As the slow closing time increases, the range of optimal laws decreases and the appearance of maximum loads is delayed.

The evolution of the optimal pressure at the valve is governed by two models: exponential and linear.

The characteristic method with mixed scheme is used for the simulation of the transient flow of a long buried pipe.

## INTRODUCTION

In hydraulic systems, transient flows occur when there is a disturbance in the initial conditions of steady flow, particularly during valve closure, whether it is slow or rapid. Numerous studies have been conducted in this field. Maurice Gariel's research focused on developing practical rules for calculating the pressure surge induced by water hammer and modeling valve closure to reduce the effects of water hammer, as presented in Remenieras (1961). The study demonstrates the transmission of water hammer along the pipeline, the impact of valve closing time, and the relationship between maximum pressure and the degree of linear valve closure. Hayashi & Eansfoed (1960) studied the effects of sudden opening and closing of fictitious diaphragms located downstream of a very long and highly elastic pipeline. They demonstrated that pressure losses significantly influence the transient phenomenon, resulting in profound changes.

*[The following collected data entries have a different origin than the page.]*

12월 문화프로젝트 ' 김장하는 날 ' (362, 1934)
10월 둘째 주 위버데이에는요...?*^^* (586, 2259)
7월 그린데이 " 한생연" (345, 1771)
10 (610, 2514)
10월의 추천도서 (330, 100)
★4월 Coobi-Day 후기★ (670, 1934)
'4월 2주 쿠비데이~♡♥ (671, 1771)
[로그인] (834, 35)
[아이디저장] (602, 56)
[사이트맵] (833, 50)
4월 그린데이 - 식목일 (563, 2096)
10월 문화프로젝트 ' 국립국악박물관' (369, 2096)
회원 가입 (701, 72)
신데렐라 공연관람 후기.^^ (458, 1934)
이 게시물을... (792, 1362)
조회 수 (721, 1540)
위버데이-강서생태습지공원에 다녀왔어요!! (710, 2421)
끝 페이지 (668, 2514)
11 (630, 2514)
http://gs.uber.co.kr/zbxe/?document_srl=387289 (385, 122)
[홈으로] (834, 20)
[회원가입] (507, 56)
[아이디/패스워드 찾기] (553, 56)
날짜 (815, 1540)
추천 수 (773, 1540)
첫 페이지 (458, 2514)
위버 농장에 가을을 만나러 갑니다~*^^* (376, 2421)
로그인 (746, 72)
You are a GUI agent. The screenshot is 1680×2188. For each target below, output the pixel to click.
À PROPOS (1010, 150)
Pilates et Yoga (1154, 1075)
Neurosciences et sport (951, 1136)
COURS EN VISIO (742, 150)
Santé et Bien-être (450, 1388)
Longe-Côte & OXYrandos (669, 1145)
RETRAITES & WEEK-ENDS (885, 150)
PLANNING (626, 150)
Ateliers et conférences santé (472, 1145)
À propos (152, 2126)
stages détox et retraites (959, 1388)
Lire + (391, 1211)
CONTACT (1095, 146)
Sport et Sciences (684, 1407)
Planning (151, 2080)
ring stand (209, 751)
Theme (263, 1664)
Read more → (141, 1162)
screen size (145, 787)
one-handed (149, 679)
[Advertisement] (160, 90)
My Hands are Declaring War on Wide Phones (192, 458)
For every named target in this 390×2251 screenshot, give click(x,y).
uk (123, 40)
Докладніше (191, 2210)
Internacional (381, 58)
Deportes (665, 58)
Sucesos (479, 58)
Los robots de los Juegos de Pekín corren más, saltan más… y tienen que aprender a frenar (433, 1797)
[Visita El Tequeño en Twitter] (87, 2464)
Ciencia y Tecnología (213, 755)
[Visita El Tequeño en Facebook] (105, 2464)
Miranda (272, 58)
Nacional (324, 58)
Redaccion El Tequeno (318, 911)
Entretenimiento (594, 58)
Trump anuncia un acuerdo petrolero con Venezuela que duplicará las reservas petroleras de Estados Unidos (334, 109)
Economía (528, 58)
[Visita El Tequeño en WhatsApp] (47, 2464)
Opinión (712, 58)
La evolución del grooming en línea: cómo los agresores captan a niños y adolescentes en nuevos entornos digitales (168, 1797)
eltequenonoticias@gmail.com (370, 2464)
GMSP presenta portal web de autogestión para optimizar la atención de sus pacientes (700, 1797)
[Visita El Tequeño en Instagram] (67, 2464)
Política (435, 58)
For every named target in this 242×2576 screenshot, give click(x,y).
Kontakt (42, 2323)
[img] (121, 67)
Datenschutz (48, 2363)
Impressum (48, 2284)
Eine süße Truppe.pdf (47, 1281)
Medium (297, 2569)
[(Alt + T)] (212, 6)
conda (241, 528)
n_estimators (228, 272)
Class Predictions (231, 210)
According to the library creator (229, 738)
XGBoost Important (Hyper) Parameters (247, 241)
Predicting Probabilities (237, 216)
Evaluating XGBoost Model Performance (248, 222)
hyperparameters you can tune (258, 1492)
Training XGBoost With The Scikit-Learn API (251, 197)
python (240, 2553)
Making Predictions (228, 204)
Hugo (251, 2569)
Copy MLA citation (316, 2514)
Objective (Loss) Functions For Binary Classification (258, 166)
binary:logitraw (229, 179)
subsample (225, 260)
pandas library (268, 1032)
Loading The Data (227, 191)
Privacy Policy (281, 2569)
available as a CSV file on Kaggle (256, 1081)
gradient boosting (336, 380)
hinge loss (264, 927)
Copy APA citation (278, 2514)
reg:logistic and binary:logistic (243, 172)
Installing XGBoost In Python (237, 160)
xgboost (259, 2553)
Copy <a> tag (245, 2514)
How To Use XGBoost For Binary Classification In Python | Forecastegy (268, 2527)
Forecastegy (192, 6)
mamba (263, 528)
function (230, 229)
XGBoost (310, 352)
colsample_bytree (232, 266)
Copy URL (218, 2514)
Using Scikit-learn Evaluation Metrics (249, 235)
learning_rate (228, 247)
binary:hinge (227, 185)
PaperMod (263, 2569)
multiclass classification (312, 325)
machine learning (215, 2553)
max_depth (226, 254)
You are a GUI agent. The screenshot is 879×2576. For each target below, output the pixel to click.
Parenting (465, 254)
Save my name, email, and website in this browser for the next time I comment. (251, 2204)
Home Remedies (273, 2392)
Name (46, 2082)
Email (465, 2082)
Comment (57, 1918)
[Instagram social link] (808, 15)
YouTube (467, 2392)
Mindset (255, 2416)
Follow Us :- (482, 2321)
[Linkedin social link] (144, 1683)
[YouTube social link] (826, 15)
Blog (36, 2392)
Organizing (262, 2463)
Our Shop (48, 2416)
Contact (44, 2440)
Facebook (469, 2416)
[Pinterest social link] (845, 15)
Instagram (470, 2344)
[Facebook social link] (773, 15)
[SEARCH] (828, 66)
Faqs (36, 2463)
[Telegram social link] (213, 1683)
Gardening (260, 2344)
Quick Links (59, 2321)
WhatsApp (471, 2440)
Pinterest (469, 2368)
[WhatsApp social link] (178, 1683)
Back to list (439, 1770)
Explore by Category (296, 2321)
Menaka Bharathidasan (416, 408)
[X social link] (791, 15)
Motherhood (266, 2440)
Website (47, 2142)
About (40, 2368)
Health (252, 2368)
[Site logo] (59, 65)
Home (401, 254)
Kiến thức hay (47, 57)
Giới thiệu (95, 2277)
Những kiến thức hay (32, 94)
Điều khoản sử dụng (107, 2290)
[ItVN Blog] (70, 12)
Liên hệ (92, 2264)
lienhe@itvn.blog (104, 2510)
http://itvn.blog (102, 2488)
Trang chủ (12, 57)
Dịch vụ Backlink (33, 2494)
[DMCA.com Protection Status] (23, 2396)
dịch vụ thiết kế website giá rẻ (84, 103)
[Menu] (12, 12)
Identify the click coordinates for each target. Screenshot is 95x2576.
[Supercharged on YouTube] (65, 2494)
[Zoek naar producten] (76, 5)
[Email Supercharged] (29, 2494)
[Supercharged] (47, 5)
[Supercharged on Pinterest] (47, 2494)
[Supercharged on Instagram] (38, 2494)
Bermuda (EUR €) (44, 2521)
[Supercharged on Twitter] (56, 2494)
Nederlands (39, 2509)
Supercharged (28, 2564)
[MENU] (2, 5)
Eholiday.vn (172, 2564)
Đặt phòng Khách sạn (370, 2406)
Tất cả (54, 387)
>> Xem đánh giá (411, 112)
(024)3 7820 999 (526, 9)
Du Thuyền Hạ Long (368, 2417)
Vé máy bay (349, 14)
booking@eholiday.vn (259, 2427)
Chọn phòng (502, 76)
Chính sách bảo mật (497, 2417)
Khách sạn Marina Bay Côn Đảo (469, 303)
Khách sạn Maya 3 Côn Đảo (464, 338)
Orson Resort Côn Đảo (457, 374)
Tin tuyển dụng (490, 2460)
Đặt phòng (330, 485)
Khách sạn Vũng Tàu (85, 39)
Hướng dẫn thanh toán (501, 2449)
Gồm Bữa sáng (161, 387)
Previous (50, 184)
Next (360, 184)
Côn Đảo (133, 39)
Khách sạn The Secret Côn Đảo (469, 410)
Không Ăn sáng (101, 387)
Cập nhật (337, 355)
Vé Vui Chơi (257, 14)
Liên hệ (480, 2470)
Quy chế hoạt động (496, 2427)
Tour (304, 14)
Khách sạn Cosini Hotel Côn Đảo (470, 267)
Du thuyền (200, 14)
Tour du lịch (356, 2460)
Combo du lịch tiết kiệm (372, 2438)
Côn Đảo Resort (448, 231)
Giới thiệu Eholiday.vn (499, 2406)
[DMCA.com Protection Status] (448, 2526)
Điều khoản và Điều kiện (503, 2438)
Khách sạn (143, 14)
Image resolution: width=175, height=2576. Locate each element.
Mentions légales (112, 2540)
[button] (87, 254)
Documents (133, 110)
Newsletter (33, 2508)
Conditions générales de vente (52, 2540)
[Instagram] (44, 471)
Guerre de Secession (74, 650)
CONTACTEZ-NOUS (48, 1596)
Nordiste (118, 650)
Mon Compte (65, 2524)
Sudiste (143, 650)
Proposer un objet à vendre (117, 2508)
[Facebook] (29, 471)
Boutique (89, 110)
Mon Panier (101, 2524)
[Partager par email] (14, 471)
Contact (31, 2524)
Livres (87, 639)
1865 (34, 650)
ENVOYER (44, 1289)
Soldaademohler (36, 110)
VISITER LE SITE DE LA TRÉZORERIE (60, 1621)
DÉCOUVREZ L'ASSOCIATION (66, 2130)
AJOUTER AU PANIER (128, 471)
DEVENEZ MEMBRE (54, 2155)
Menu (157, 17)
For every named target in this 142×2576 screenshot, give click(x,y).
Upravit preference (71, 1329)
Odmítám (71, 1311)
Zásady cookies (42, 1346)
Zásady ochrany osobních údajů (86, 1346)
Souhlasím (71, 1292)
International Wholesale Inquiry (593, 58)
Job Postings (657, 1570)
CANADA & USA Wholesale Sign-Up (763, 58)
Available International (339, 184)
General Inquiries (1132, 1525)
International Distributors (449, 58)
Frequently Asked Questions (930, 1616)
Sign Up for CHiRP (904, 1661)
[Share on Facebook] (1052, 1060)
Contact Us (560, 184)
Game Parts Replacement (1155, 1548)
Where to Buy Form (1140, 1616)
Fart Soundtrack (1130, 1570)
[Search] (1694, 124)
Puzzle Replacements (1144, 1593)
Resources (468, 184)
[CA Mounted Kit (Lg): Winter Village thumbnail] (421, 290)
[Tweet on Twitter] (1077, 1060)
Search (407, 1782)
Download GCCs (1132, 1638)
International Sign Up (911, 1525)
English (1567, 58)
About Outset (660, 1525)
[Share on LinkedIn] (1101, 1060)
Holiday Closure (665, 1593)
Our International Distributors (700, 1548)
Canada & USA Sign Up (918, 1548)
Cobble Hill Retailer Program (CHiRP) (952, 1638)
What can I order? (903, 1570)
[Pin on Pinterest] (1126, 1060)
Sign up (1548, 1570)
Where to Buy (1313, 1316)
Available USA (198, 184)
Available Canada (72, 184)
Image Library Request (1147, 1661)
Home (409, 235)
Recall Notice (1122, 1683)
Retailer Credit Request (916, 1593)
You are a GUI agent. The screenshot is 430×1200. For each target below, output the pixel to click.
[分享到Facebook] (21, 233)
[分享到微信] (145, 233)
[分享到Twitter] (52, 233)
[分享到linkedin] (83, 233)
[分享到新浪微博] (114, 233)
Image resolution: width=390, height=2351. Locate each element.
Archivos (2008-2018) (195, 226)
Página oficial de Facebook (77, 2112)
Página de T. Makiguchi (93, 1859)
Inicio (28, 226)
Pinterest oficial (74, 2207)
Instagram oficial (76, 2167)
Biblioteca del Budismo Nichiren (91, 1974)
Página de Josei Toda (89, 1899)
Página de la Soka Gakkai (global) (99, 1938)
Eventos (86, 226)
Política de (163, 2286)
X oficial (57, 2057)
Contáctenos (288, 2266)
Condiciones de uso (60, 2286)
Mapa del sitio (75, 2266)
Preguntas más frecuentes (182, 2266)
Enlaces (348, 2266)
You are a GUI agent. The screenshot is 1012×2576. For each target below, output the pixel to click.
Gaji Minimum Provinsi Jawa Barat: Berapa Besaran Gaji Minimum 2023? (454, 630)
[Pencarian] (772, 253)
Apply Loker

Thanks to the advancements in computing, research has focused on the numerical resolution of the equations governing transient flow, taking into account aspects that can influence this flow. Thirriot (1967) examined approximate methods for calculating water hammer in relatively long pipelines. Streeter & Wylie (1983) and Almeida & Koelle (1992) investigated suitable schemes when friction is the predominant factor. They emphasized the importance of mixed schemes in solving water hammer equations.

The method of characteristics (MOC) has been used for transient analysis (Chaudhry & Hussaini 1985; Chaudhry 2013), where the equations governing the phenomenon are transformed into ordinary differential equations that can be solved through characteristic lines using finite-difference approximations. In their study, Tijsseling & Vardy (2015) examined the application of finite volume and finite difference methods in solving equations related to transient flows. They also highlighted the importance of the MOC for analyzing water hammer phenomena. In fact, the MOC has recently been employed to solve water hammer equations in various types of pipelines, including steel pipelines (studied by BenIffa & Triki (2019)), pipelines with different elastic modulus (studied by Kandil *et al.* (2019)), and glass fiber–reinforced plastic (GRP) pipelines (examined by Rahul & Arun (2020)).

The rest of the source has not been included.